One-electron oxidation of methionine peptides — Stability of the three-electron S—N(amide) bond

Abstract

The possibility of sulfur–nitrogen (S—N) three-electron bond formation in a one-electron oxidized methionine peptide model was investigated computationally following the detection of such species in pulse radiolysis experiments (C. Schöneich, D. Pogocki, G.L. Hug, and K. Bobrowski. J. Am. Chem. Soc. 125, 13700 (2003)). Geometry optimiza tions were carried out at the B3LYP/6-31G(d) level of theory. Relative free energies in aqueous solution at pH 7 were predicted for all intermediates with enthalpy evaluations at the CCSD(T)/6-31+G(d′) level and free energies of solvation predicted using a continuum model (CPCM).

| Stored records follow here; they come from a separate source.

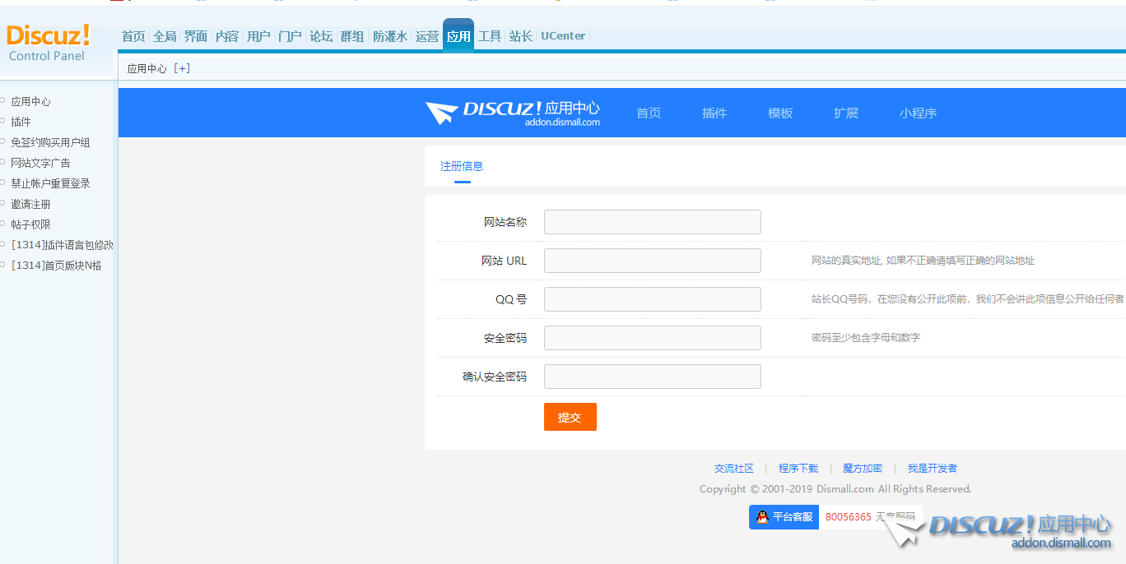The width and height of the screenshot is (1126, 564).
Task: Open the 交流社区 footer link
Action: click(x=733, y=469)
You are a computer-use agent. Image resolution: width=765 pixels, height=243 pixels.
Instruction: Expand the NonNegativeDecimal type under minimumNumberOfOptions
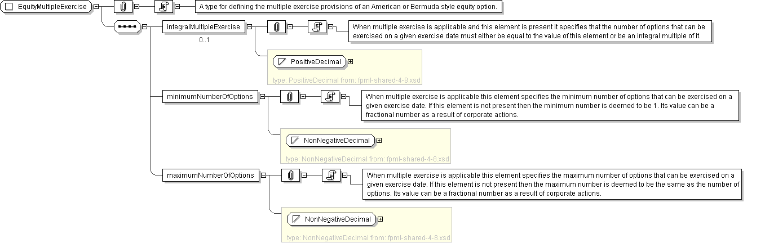(379, 140)
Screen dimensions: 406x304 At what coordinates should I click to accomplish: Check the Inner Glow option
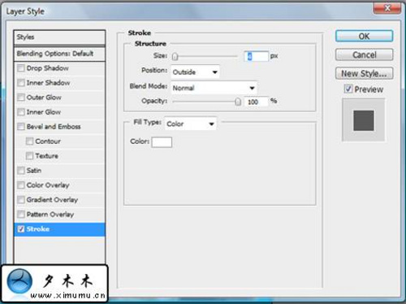coord(21,112)
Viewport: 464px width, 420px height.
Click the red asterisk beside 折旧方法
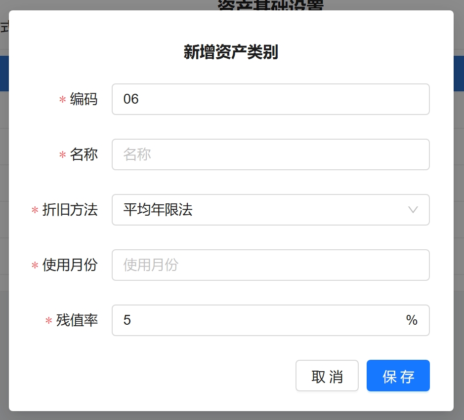[35, 211]
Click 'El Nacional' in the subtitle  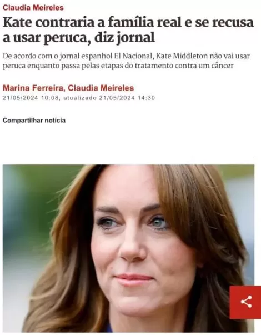(x=133, y=56)

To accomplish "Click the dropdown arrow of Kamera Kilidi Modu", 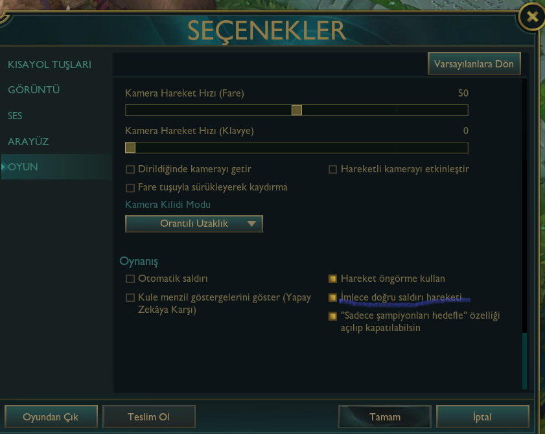I will [251, 223].
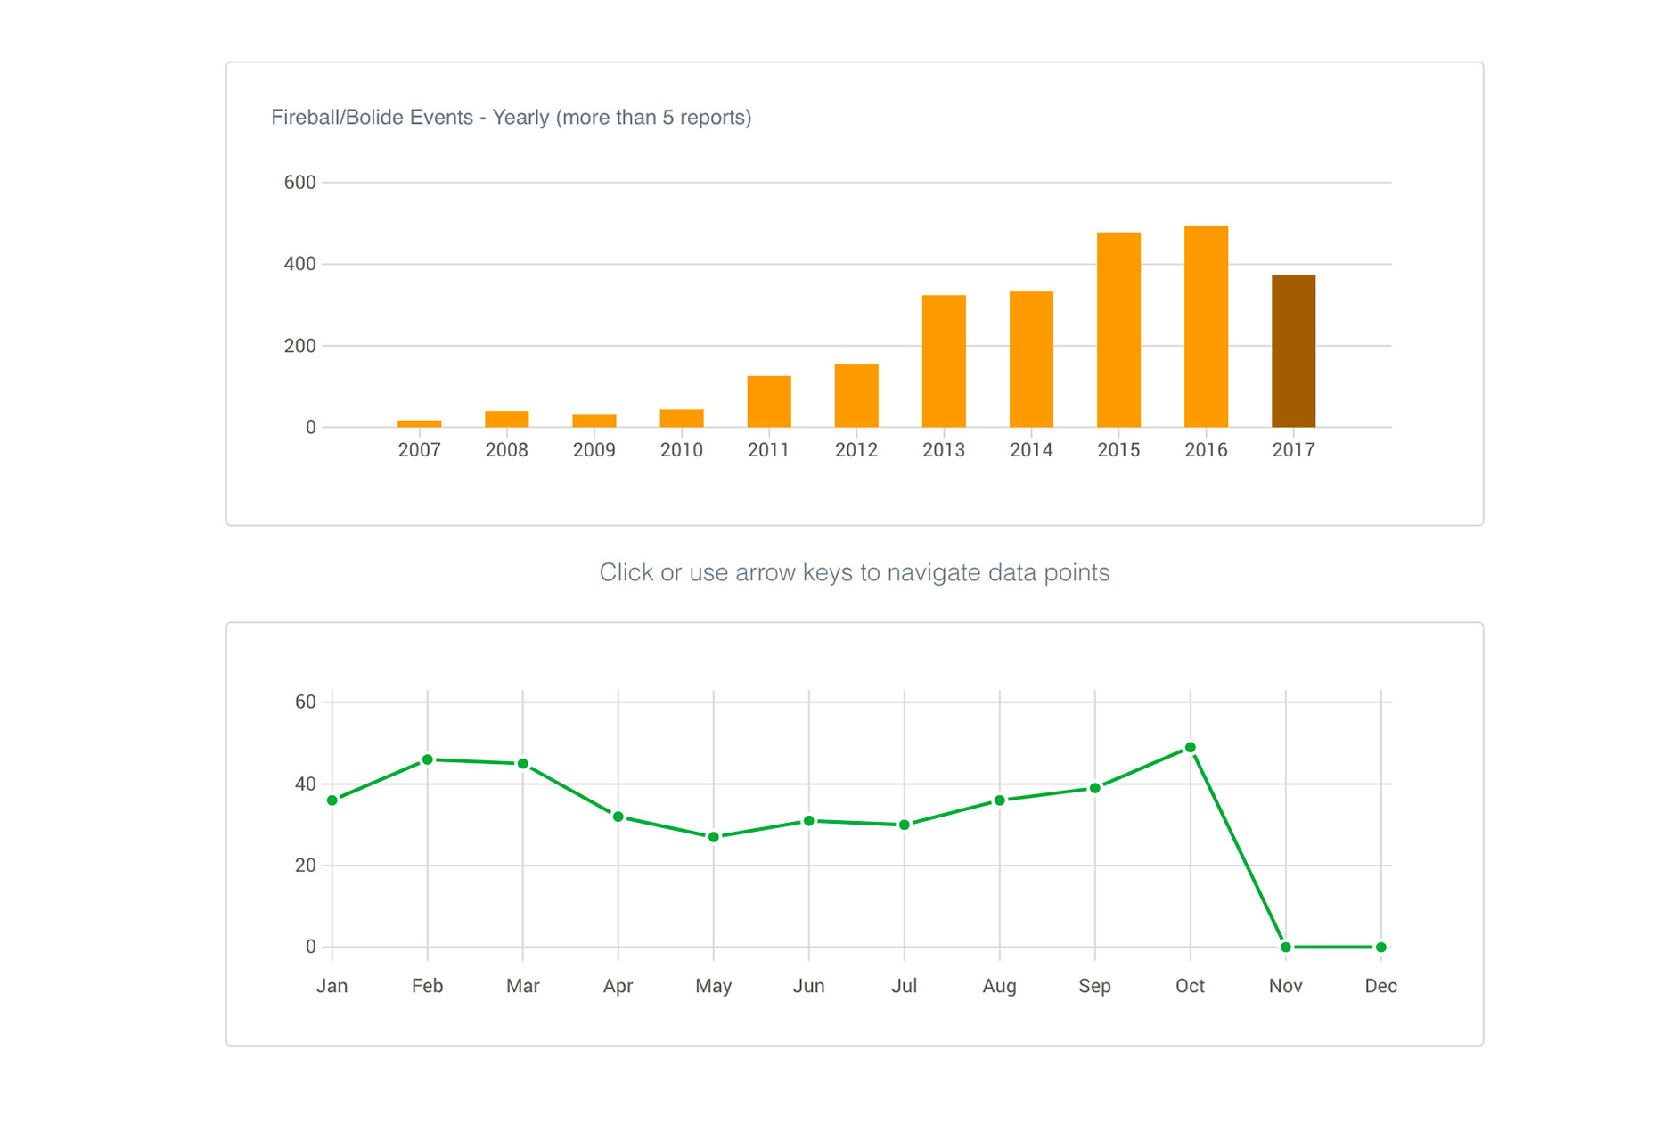
Task: Click the 2013 orange bar
Action: tap(943, 361)
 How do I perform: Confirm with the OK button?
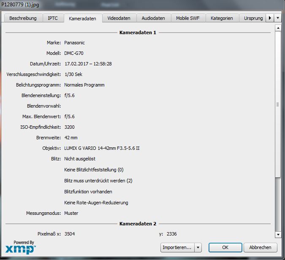(225, 247)
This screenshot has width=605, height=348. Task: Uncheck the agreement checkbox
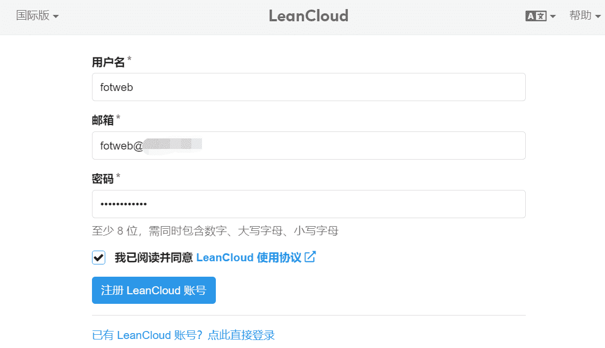(98, 257)
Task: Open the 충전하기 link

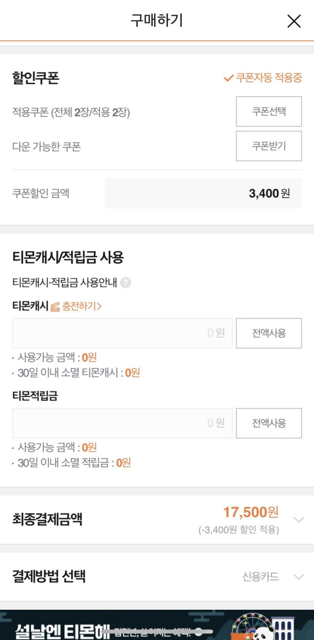Action: click(x=81, y=307)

Both the initial oxidation product and the intermediate formed at higher pH were identified as cyclic S—N bonded species in which the intramolecular three-electron interaction is between the S atom and the π orbital of the amide group. TD-B3LYP calculations of the UV spectra support the assignments. A mechanism for the conversion to the most stable α-C-centered radical is proposed. The mechanism involves a novel deprotonation–reprotonation via an intermediate backbone-delocalized radical anion.Key words: methionine oxidation, three-electron bonding, S—N bonding, B3LYP.